By Rosa I Lopez, MS, RDN, LDN
Whether you love the idea or hate the idea, meal planning has been shown to be a tool for saving money and time while supporting a more healthful food intake. I have had weeks where I use a meal plan in the expected form where I plan meals and snacks and follow the plan as written. The reality is that while that does work and is a useful strategy, I find that using a meal plan in a more flexible way is much more to my likely. It is important to consider why you might benefit form meal planning as it relates to the goals for your household. If any of the listed statements apply to you and your household, it might be time to revisit the idea of meal planning.
- I can not think of what to fix for dinner
- I sometimes don’t cook because I don’t have all the ingredients I need.
- I run out of ideas and I am too busy to cook.
- I don’t have time to cook once I get home.
- It cost too much to eat healthy.
- I don’t know how to put a meal together.
- I can’t cook.
- I don’t know how to plan a menu or make a meal plan.
- I am too tired to think of what to make once I get home.
- I don’t have anything on hand to make something quick when I am in a rush.

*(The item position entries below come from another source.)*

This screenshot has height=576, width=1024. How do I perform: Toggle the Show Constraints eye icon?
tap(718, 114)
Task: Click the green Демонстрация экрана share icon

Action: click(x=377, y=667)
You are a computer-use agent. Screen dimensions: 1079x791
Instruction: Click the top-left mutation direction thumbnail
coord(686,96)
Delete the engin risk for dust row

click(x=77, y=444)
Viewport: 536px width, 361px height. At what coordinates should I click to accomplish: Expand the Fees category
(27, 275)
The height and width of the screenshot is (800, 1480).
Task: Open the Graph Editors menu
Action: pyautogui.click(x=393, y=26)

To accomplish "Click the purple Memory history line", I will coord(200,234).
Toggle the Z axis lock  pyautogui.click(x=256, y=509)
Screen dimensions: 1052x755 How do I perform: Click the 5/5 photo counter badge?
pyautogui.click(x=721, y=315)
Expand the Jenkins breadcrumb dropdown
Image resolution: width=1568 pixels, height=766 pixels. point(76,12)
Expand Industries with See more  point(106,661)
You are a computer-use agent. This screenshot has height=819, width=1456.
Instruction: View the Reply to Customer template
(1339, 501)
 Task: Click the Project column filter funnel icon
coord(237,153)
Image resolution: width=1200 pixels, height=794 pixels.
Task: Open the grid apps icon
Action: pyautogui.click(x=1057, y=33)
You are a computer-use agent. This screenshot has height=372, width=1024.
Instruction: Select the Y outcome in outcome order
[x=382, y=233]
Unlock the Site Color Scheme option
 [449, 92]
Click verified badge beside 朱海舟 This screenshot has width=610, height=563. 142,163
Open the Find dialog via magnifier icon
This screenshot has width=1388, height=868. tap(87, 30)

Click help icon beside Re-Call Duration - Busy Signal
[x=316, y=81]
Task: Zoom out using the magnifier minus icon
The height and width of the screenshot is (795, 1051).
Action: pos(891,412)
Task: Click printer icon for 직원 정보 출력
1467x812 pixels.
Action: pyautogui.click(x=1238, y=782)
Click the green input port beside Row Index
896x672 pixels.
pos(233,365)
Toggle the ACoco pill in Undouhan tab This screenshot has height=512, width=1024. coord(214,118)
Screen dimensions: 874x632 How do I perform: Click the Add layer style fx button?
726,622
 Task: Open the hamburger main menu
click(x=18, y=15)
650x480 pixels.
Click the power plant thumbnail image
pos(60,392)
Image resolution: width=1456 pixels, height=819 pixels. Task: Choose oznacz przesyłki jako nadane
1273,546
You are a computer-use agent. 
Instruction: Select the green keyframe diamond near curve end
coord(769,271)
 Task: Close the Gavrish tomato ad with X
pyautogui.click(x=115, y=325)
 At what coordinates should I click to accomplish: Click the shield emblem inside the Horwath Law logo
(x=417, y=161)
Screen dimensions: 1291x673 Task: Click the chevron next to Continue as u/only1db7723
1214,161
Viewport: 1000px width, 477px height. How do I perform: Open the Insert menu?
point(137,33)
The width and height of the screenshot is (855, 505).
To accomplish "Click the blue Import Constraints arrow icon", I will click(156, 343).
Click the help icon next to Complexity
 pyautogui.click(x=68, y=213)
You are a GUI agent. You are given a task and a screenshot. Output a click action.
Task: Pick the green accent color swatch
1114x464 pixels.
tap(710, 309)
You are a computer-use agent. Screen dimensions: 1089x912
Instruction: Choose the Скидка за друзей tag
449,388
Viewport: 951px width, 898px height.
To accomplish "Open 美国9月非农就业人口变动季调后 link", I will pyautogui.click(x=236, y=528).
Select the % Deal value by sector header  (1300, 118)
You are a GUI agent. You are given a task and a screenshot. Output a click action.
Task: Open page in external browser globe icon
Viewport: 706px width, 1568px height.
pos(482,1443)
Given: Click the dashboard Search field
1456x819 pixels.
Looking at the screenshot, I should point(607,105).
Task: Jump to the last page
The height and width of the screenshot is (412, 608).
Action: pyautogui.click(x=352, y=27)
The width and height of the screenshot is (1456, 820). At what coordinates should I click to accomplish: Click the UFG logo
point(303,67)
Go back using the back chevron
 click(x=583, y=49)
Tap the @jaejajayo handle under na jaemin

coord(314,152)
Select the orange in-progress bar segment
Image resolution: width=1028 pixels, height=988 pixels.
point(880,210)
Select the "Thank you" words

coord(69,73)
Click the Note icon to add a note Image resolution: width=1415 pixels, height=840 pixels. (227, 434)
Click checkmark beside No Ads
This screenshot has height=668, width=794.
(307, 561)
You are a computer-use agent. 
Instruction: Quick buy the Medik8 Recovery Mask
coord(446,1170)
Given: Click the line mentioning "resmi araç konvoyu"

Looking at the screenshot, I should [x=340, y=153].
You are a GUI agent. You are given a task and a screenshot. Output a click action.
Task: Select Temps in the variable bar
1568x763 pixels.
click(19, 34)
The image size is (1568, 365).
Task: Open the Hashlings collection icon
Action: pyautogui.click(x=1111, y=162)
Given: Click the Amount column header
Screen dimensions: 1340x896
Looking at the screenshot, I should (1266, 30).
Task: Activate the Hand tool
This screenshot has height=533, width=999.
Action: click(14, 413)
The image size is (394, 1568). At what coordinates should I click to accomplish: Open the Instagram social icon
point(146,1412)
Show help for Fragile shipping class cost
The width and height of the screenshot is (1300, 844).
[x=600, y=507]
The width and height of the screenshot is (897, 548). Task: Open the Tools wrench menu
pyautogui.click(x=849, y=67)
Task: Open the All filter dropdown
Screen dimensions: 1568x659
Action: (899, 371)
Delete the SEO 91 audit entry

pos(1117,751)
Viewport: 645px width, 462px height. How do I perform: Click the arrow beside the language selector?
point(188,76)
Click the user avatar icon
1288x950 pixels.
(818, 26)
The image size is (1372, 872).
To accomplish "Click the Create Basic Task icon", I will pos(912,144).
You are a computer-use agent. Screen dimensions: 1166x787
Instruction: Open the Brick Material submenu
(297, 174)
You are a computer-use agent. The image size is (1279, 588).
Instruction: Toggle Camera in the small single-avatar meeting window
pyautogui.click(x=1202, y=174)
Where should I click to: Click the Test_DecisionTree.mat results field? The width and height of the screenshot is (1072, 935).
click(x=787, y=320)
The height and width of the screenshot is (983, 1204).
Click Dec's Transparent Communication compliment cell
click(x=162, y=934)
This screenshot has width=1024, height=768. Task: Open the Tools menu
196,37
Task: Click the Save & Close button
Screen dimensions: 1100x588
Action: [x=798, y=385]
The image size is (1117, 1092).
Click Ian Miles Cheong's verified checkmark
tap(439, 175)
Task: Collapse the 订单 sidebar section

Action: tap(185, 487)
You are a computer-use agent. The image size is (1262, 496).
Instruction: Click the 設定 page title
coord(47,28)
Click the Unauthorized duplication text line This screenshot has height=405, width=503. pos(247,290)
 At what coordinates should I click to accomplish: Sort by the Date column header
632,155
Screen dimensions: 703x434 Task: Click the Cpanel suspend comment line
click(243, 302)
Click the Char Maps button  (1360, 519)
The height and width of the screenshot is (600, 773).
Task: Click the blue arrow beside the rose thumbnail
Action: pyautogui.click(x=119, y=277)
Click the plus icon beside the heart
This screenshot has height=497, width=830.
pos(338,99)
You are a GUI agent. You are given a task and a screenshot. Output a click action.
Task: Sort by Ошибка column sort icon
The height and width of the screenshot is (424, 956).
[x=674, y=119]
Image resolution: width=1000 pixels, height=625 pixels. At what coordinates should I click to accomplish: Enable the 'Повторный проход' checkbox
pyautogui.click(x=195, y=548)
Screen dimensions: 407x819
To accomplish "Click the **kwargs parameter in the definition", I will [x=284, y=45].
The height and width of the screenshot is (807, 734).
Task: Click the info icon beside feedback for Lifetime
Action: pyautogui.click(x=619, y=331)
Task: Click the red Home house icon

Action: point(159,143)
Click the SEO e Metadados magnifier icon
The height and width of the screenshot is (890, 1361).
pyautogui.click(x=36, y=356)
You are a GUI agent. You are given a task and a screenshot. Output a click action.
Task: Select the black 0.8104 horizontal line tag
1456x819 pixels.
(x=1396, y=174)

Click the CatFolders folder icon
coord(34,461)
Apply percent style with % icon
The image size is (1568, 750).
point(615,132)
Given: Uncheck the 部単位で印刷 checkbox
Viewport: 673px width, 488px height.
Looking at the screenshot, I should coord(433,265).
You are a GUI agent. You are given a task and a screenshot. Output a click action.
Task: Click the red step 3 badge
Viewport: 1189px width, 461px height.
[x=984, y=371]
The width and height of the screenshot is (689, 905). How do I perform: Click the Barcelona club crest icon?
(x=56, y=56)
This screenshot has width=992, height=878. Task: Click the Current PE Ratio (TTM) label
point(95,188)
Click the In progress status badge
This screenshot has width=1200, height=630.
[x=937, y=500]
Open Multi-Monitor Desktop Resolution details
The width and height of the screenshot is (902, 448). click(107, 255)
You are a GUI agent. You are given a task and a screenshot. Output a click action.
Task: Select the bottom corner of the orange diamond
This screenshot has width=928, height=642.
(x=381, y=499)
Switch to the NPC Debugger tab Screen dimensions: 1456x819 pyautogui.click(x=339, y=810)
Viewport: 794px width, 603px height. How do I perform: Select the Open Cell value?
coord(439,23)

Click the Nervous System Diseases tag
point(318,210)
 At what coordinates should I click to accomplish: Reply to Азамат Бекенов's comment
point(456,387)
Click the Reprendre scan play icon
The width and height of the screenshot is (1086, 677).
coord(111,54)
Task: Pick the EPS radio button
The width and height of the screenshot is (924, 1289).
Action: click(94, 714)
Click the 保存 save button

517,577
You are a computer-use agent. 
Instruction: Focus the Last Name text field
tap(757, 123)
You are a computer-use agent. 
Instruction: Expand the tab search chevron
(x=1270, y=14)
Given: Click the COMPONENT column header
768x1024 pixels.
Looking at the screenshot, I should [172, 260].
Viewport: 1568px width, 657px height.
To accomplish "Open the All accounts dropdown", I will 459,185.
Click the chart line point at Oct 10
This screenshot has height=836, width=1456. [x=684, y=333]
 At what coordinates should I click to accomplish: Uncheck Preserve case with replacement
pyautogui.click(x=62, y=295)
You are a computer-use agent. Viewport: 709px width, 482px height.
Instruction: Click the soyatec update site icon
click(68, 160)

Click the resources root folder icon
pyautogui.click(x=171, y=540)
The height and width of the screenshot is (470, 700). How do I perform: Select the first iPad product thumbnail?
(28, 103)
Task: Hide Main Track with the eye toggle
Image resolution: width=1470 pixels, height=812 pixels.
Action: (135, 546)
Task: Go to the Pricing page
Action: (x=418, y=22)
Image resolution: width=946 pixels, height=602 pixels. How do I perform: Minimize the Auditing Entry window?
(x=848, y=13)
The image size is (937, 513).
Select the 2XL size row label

While using a meal plan as a day by day and meal by meal guide is one way to use a meal plan, I enjoy having more flexibility. I find that having 3-4 ideas for lunches and dinners creates enough variety for my household. I use strategies such as batch cooking and freezing as well as making a list of items that serve as back up ideas to be helpful. Our household has been working on overall wellness which includes focusing on supporting a healthy stomach microbiome. This included the strategy of really upping our intake of non-processed high fiber foods such as beans and legumes. This involved me using the slow cooker once a week to cook a large pot of beans. Some of the cooked beans are frozen or made into spreads (think hummus). This strategy allows me to enjoy hummus today as my high fiber bean but maybe have a black bean sweet potato soup for lunch the next day rather than having to eat the same foods for a week. Chicken breast can cook in about 10 minutes when using a pressure cooker or InstaPot.